Work instruction:
Work through the data below and state how many lines contain "Focus", giving that number alone.

--- Working data Enclosed Below ---

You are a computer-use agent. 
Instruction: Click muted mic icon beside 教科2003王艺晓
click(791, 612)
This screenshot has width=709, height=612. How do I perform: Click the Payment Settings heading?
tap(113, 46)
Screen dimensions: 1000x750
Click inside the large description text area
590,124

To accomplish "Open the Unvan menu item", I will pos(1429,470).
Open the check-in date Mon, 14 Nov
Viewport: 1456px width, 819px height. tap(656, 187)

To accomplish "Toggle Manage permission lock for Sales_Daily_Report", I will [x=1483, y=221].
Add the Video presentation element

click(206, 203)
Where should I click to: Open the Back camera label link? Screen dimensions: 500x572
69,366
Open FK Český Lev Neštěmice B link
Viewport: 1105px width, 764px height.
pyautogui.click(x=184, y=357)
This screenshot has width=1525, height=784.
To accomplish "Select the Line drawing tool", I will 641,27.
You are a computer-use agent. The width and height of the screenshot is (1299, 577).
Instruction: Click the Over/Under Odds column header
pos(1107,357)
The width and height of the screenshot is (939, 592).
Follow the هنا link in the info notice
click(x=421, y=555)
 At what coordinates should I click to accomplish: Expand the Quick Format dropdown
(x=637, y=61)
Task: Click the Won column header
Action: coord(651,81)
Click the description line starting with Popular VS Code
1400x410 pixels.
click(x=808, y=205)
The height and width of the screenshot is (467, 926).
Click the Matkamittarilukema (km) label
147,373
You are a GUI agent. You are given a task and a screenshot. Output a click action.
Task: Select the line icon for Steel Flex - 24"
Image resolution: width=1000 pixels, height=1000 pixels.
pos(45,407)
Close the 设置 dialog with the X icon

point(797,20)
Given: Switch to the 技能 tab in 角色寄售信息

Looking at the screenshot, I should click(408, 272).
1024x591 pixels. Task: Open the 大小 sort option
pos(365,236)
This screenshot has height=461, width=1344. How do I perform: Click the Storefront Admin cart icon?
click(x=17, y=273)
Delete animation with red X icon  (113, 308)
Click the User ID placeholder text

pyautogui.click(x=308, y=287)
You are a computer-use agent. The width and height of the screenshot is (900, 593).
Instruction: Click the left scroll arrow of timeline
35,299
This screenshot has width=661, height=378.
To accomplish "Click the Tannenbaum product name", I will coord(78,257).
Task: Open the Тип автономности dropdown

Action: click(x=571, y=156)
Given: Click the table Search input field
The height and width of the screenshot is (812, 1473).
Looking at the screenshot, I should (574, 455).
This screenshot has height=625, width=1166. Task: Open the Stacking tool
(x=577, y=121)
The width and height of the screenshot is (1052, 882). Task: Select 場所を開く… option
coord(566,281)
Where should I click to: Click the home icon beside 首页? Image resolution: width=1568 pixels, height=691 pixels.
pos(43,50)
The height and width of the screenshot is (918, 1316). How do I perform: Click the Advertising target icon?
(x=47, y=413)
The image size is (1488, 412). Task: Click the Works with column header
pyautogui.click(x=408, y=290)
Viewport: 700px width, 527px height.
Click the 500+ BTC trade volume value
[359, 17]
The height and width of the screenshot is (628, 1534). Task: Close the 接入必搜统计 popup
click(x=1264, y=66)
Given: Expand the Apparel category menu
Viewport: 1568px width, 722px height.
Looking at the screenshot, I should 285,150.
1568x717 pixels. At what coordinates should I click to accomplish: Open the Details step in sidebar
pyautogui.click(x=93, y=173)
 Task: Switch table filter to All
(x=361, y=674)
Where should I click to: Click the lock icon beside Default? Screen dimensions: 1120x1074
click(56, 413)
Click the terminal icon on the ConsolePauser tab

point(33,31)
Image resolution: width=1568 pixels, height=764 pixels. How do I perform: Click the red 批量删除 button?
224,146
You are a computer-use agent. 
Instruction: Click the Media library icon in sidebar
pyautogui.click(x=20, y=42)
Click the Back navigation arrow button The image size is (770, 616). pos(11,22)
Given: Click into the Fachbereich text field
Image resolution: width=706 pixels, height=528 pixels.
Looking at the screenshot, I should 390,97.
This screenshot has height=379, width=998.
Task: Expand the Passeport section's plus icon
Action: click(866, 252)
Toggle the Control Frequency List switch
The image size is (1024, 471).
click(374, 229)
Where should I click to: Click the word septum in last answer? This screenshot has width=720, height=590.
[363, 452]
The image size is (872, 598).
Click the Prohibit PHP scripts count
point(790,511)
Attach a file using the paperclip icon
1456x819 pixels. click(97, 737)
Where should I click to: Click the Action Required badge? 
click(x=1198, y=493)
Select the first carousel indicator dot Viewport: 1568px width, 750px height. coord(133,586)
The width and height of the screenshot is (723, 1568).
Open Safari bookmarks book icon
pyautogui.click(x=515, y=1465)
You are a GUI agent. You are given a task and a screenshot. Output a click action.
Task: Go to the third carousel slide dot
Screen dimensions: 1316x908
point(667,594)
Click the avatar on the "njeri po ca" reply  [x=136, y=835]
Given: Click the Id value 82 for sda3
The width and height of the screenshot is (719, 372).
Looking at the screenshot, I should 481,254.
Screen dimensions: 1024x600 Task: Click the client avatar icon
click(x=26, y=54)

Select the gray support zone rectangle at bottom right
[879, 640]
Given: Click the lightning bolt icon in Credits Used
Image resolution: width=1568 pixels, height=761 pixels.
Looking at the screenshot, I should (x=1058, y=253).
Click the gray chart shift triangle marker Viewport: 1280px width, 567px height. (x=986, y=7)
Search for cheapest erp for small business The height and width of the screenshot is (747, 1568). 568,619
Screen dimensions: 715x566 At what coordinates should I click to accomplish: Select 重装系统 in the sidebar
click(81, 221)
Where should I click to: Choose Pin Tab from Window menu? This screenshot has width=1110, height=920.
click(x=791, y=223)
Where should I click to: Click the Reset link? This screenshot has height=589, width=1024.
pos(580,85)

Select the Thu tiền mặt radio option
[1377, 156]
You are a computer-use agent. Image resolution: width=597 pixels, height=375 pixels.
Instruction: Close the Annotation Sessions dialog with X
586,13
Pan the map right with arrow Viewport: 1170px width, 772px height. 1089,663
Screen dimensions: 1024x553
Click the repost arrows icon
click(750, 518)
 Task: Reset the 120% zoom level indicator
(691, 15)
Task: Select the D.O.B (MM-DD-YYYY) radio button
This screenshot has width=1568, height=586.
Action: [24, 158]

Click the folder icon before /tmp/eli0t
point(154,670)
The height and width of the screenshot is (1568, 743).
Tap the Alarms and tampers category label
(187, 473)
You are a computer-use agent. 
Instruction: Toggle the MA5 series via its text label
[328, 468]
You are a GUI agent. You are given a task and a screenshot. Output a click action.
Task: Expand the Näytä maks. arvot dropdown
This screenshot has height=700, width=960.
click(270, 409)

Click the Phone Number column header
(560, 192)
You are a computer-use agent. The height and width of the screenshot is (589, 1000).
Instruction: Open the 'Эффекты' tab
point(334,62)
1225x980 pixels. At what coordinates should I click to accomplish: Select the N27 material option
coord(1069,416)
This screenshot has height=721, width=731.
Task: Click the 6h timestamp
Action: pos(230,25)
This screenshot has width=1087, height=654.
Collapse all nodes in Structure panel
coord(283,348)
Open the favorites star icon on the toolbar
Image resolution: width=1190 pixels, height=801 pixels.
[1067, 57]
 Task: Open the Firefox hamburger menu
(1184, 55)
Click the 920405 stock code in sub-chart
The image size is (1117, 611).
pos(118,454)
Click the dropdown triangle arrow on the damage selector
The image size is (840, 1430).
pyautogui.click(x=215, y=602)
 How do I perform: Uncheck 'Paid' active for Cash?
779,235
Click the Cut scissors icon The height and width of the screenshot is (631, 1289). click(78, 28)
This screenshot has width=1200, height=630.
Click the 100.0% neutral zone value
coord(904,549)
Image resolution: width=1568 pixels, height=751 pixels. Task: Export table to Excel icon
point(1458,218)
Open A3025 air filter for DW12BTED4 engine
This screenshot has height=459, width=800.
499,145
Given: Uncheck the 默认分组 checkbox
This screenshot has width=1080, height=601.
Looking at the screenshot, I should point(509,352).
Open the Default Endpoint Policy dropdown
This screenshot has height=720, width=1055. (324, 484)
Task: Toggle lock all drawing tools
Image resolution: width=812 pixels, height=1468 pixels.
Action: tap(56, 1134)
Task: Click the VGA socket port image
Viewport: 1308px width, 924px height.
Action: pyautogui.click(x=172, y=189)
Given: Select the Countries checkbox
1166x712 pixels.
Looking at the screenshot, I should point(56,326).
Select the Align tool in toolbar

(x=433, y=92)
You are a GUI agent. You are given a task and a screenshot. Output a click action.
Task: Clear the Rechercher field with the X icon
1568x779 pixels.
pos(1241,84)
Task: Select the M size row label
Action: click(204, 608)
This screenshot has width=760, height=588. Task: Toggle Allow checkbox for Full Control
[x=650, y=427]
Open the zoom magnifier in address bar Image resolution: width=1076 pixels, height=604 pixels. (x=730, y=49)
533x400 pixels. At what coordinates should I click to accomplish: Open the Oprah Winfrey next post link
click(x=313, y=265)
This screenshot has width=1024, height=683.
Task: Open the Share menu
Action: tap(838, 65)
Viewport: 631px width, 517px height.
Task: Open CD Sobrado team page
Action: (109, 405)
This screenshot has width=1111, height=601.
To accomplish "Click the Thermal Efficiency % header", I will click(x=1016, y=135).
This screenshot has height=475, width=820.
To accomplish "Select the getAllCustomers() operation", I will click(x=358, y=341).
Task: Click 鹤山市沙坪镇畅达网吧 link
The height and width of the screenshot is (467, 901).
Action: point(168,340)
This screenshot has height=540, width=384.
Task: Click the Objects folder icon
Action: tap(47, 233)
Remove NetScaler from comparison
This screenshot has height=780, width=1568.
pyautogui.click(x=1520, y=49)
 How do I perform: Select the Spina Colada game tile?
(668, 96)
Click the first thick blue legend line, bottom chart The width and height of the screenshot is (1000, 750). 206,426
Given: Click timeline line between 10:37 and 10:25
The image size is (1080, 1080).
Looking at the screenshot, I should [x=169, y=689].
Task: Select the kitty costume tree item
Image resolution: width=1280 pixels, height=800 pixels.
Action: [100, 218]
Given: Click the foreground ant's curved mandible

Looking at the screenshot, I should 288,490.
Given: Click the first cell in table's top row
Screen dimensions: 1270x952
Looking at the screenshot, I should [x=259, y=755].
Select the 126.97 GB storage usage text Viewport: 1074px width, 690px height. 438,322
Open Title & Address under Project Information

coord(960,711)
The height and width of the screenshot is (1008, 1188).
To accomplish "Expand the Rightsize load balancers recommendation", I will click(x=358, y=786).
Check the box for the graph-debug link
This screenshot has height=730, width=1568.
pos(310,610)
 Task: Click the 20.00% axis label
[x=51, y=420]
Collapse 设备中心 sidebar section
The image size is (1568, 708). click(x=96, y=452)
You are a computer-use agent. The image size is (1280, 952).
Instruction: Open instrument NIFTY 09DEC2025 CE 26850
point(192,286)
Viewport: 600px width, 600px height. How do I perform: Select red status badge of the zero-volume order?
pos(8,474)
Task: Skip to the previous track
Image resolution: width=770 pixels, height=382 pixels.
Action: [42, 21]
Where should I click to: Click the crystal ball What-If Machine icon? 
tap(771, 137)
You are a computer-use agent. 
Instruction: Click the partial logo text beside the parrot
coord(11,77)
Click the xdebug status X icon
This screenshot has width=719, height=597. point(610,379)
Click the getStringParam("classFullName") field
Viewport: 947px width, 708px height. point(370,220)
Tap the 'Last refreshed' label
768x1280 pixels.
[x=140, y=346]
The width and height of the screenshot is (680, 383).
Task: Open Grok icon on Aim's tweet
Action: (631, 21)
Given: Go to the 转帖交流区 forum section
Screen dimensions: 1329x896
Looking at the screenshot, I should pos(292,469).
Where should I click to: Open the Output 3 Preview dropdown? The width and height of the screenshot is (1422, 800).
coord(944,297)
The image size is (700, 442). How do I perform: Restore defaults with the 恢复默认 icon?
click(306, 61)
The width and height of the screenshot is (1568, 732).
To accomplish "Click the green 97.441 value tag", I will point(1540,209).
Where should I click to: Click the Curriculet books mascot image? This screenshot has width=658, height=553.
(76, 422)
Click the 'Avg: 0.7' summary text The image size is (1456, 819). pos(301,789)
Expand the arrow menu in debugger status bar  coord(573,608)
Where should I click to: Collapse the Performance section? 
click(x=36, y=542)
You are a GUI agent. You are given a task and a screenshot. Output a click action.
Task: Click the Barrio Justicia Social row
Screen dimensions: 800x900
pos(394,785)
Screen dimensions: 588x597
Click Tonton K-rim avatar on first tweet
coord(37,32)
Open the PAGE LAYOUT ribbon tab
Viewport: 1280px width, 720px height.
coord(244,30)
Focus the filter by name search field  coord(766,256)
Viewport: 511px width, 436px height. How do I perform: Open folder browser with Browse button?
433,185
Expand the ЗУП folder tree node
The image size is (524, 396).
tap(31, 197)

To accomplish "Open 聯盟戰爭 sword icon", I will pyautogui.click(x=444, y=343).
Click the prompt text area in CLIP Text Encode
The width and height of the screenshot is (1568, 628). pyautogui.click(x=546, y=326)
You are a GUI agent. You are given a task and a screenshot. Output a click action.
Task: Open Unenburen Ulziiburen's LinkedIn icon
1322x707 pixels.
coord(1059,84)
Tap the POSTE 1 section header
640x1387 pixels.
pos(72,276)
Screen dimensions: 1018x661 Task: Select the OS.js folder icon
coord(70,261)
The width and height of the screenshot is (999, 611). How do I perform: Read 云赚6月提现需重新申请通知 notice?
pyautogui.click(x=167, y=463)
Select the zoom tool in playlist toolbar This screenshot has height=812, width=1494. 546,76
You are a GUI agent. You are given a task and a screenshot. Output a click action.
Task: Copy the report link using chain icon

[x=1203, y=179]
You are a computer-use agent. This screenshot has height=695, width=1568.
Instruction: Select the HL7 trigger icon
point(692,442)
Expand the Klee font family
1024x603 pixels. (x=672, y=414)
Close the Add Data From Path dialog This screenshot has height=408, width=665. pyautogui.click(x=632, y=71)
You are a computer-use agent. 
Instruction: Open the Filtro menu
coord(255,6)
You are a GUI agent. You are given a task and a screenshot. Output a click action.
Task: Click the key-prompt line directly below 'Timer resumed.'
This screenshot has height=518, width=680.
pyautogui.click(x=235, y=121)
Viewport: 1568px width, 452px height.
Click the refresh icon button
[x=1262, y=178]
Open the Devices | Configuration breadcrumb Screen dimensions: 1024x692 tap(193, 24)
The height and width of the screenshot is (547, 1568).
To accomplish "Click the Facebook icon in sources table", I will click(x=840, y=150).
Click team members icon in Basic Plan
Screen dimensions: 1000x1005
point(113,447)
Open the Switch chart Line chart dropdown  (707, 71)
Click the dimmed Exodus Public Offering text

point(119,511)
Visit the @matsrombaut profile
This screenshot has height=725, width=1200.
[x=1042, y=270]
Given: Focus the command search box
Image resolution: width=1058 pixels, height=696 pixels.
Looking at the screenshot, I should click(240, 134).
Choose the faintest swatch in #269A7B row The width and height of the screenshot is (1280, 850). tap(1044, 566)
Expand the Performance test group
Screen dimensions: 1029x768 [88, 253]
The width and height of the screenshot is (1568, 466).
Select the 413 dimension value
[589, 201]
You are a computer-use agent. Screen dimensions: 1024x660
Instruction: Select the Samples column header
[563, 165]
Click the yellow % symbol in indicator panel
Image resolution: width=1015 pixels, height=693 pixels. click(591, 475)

--- End of Enclosed Working data ---

Solution to this problem:
2